The ASI ZWO folks have a similar problem, which is why they introduced a vendor-specific “USBTraffic” property to their ASCOM driver [https://astronomy-imaging-camera.com/manuals/ASICameras-software-Manual-Windows-EN.pdf], page 15 …it instructs SGP (or whoever) to introduce a throttle value between sending the ASCOM commands so that the processor on the camera can drain the FIFO and not stall the chip …

It’s that “USBTraffic” delay that I’d be interested in adding to the dialog; it instructs the application to delay a certain amount of time between sending the ASCOM commands to the camera like checking the “ImageReady” property (which is a v2 property so you shouldn’t even be calling that on the NightScape since without giving back an InterfaceVersion response it’s a v1 device) to ensure that the camera has drained its FIFO and is able to handle the next command.

If you’d like you could even look for that “USBTraffic” property to populate the value from initially, that would make Voyager compatible with the ASI’s as well …

Hope this helps!

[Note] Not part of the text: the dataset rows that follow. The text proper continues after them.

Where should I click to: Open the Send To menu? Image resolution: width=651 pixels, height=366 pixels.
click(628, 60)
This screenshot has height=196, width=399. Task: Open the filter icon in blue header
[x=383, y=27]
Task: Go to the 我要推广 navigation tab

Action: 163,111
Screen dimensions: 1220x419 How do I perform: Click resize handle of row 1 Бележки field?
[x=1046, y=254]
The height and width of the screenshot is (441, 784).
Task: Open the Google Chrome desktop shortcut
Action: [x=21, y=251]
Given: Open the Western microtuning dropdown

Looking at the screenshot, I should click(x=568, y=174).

And yes, another option is to just upgrade the camera but the 10100 is still a good chipset, it lets me do “real” CCD binning rather than “fake” CMOS binning and it can bin without messing up my Bayer Matrix which modern cameras have apparently lost the ability to do … and the camera’s are $500 used which is a lot cheaper than an equivalent “modern” one! :slight_smile:

Sorry but Voyager doesn’t manage V1 Camera Ascom driver version. If you have Maxim or TheSkyX Addon camera you can use instead to use ASCOM. USB3 parameters is out of Voyager management. And ASI and similar CMOS is a very big problem to manage. Some user work with it fine someone no. I cannot run to follow their problems.

Totally understandable … CMOS camera’s have added a whole new universe of pain to the mix …

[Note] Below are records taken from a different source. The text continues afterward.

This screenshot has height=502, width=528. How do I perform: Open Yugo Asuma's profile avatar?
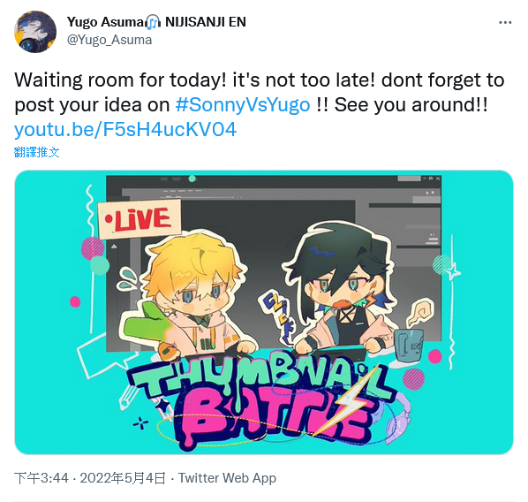(x=35, y=32)
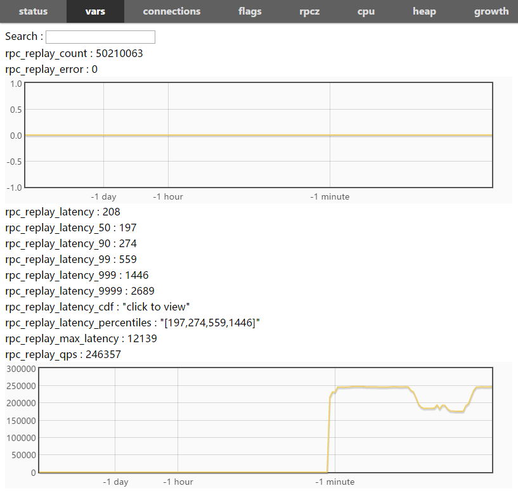Open rpc_replay_latency_percentiles plot
Image resolution: width=518 pixels, height=493 pixels.
(132, 323)
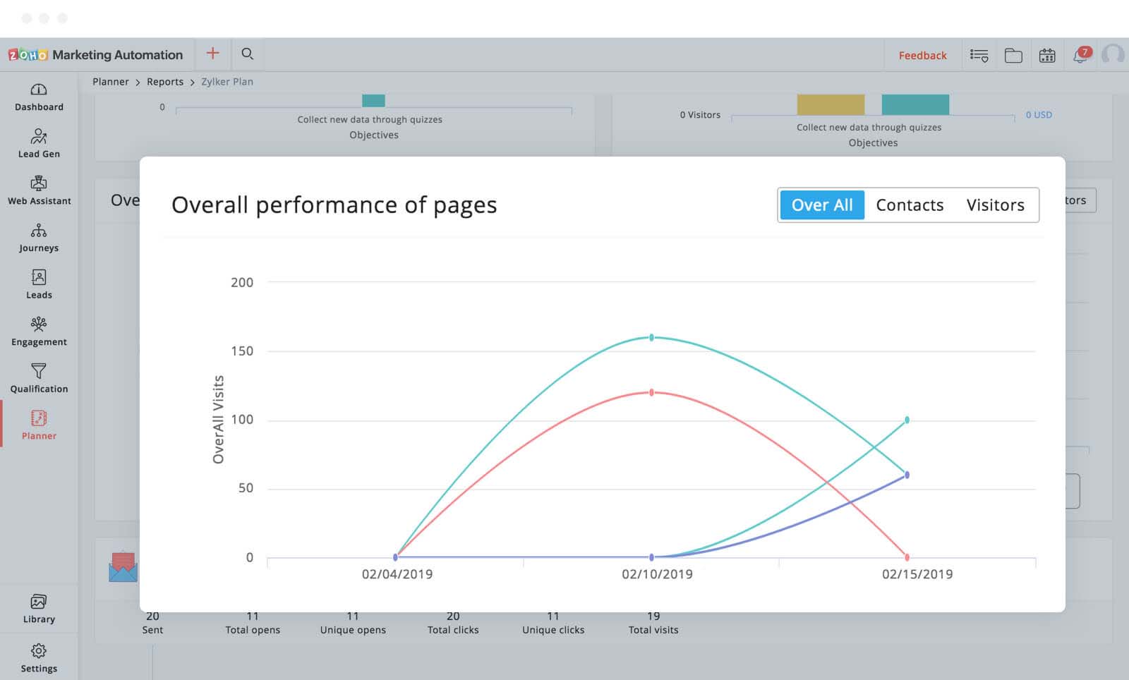Switch chart to Contacts view

pyautogui.click(x=910, y=205)
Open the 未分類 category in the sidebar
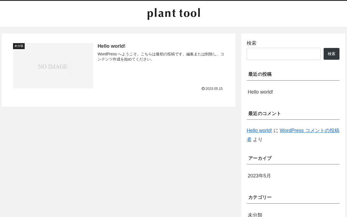The height and width of the screenshot is (217, 347). 255,215
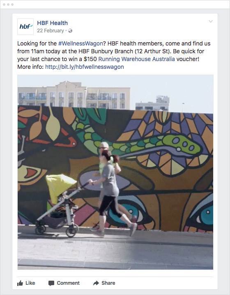Click the Share arrow icon
The height and width of the screenshot is (295, 230).
click(x=96, y=283)
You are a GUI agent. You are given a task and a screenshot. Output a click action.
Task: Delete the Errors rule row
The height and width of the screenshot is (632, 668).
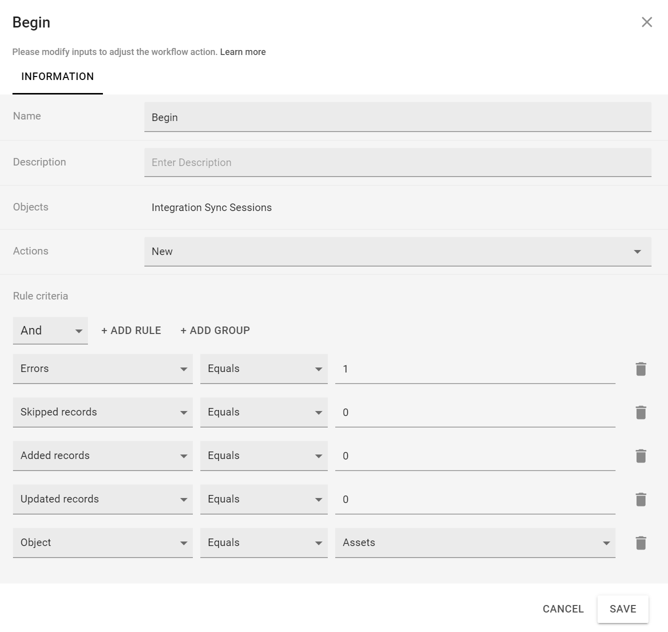(641, 369)
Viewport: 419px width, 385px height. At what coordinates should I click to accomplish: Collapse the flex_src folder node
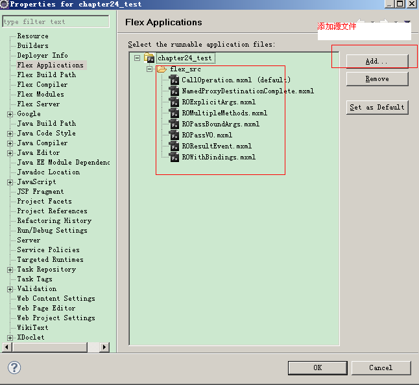point(149,69)
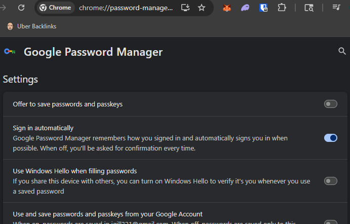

As to v1 versus v2, the NightScape implements some v2 commands; so, it responds to “hasShutter”, but not to “HasFastReadout” (which is why the checkbox doesn’t show in the config dialog, you properly detect that it doesn’t have that property and don’t display it for the user) … so it does some v2 commands, not all … that’s why “SupportedActions” is the thing to read … and Voyager works very nicely with the ASCOM Nightscape driver today (that’s what I’m experimenting with now, seeing what the fail rate is with that versus Maxim’s native drivers) and you’re using v2 camera commands now … so no issue with that!

And, the ASCOM ASI drivers work with Voyager as well (that’s what I use with my ASI 183MM testing with Voyager) so no worries there …

But someday, in the future, if folks report a problem with camera’s locking up or PC’s locking up after doing a series of commands to the camera then one possible solution might be to introduce an ASCOM “throttle” timeout like I mentioned, just to compensate for firmware that’s a touch too slow …

Thx again!

Mhhhh … i think you are right ! i’m thinking on ASCOM throttle. Now ASCOM Slow Polling doesn’t use imageready before time shot is done and download IA time calculated is done … this work so fine with a lot of poor drived camera … in anycase i can throttle on imageready after this slow poll is finished.